The ministry has ordered the Royal Navy's HMS Montrose frigate and HMS Defender destroyer to prepare for accompanying all vessels sailing under the British flag through the Hormuz Strait — the only passage from the Persian Gulf to the ocean that lies between the Iranian and UAE coasts.

"The government will take all necessary steps to protect our ships and citizens at this time," Defense Secretary Ben Wallace said, commenting on the decision. The move comes after the US killed Iranian Major General Qasem Soleimani, the commander of the Revolutionary Guards' elite Special Force, on orders from President Donald Trump.

The attack dramatically heightened tensions in the Middle East as Tehran labeled it an act of international terrorism and vowed revenge. Washington maintained it was an act of "self-defense." London apparently share its 'strategic ally's' position as Wallace also said that the US "is entitled to defend itself against those posing an imminent threat to their citizens" under international law.
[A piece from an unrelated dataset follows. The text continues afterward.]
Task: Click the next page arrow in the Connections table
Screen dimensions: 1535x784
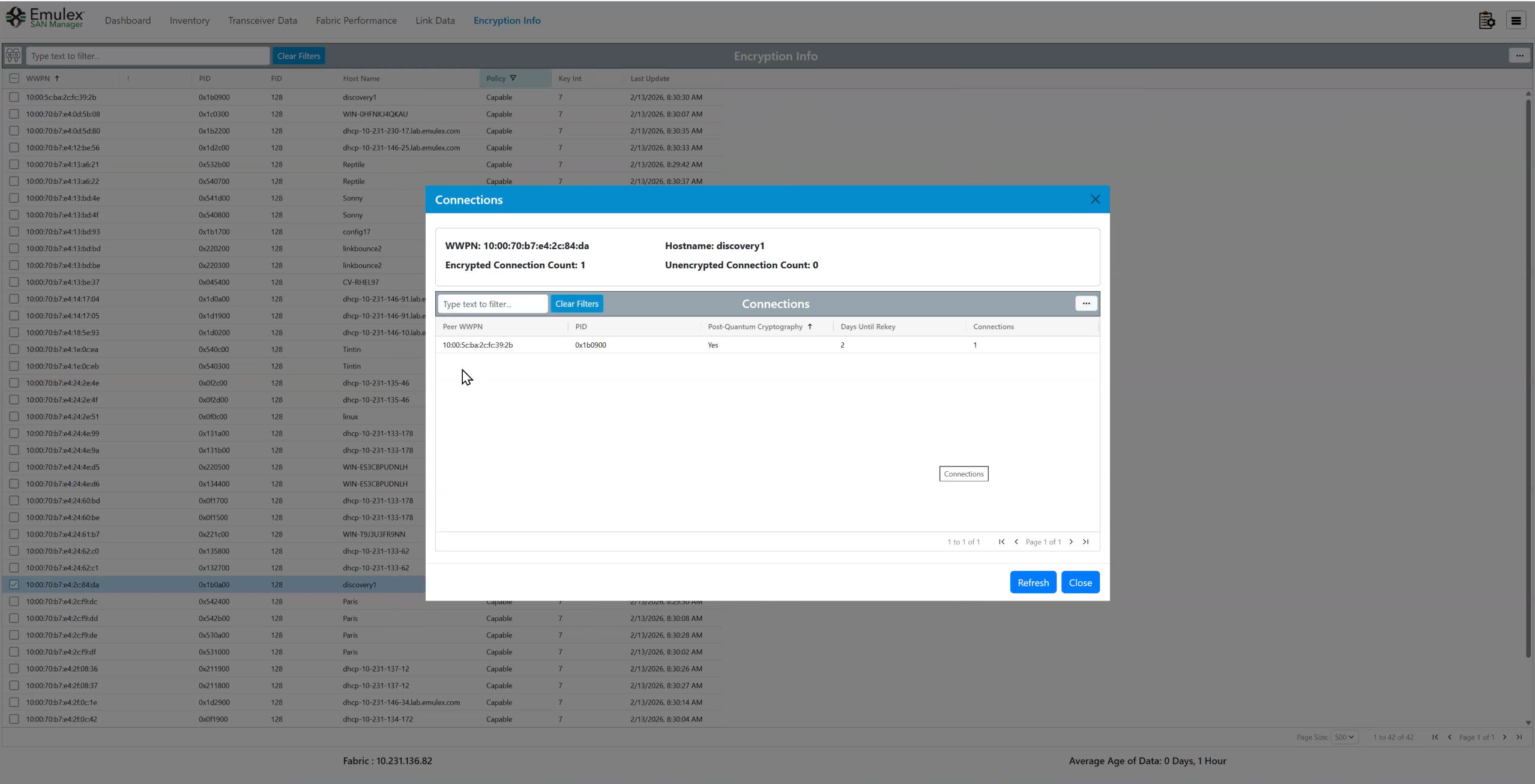Action: pos(1071,541)
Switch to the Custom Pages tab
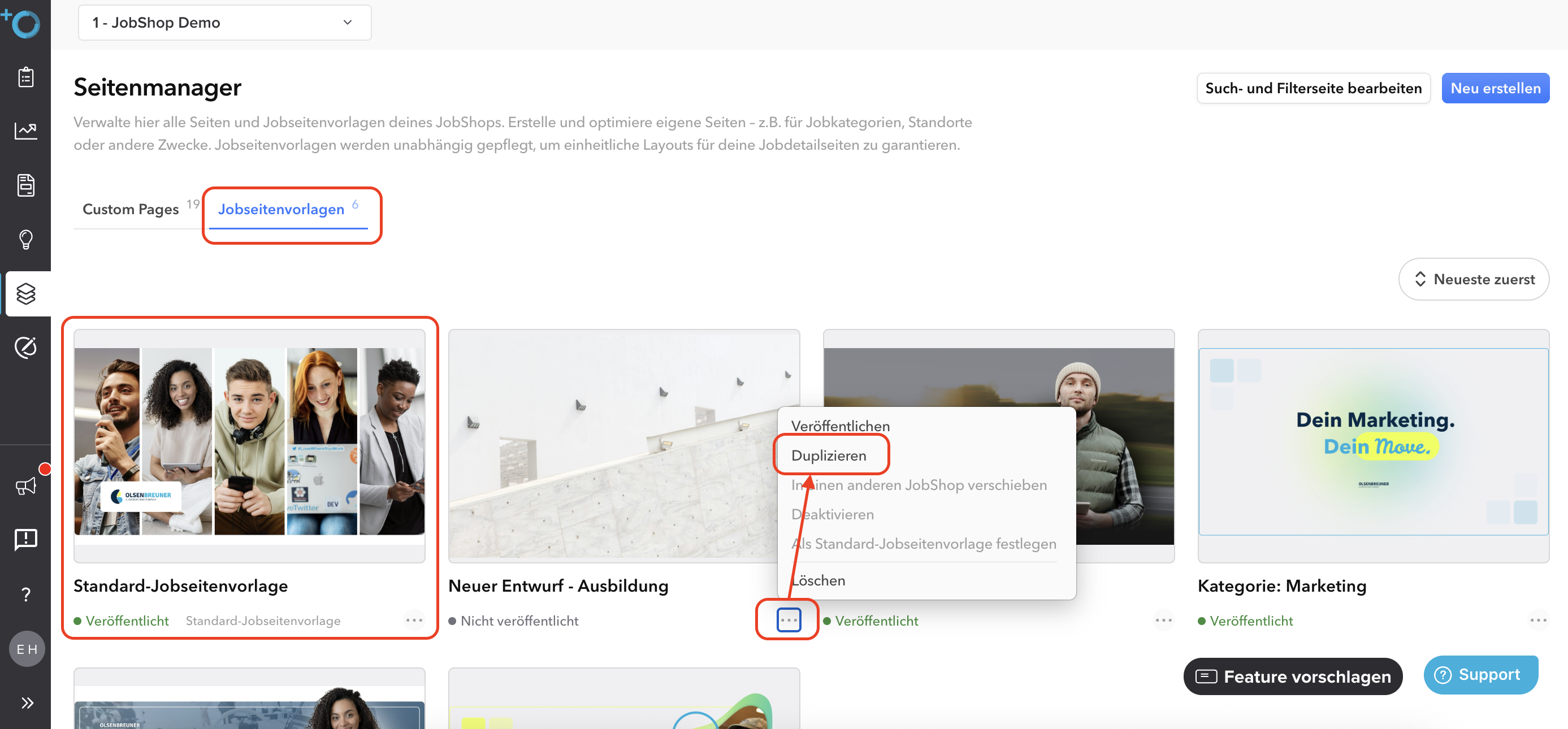The width and height of the screenshot is (1568, 729). [x=131, y=209]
Comment: Craig Murray enlightens us on the dubious doctrine that recategorizes 'imminent threat' to be anything, any time, anywhere. For an attack to be 'imminent' does not require it to be 'soon'. Indeed governments can kill to avert an 'imminent attack' even if they have no information or indication anything is about to happen.

See: How lies and the Bethlehem Doctrine brought about the illegal murder of Soleimani


However, he also called for "de-escalation." The spike of tensions in the Middle East apparently unnerved the British government as the UK Foreign Ministry already advised its citizens against traveling to Iraq and Iran.

"Given heightened tensions in the region, the Foreign Office now advise people not to travel to Iraq, with the exception of the Kurdistan Region of Iraq, and to consider carefully whether it's essential to travel to Iran," Foreign Secretary Dominic Raab said in a statement.

London already sent its warships to patrol the Hormuz Strait amid another crisis related to Iran earlier this year. The tensions were sparked in early July after the seizure of an Iranian-flagged tanker by the British marines off the coast of Gibraltar. Iran denounced the act of "state piracy" and retaliated by seizing a UK-flagged vessel as it entered the Strait of Hormuz.

The Iranian tanker was released in late August and the British one a month later. The crisis was instrumentalized by Washington, which used it to call for a coalition to police Western tankers traveling through the Hormuz Strait — and London was one of the first to join it.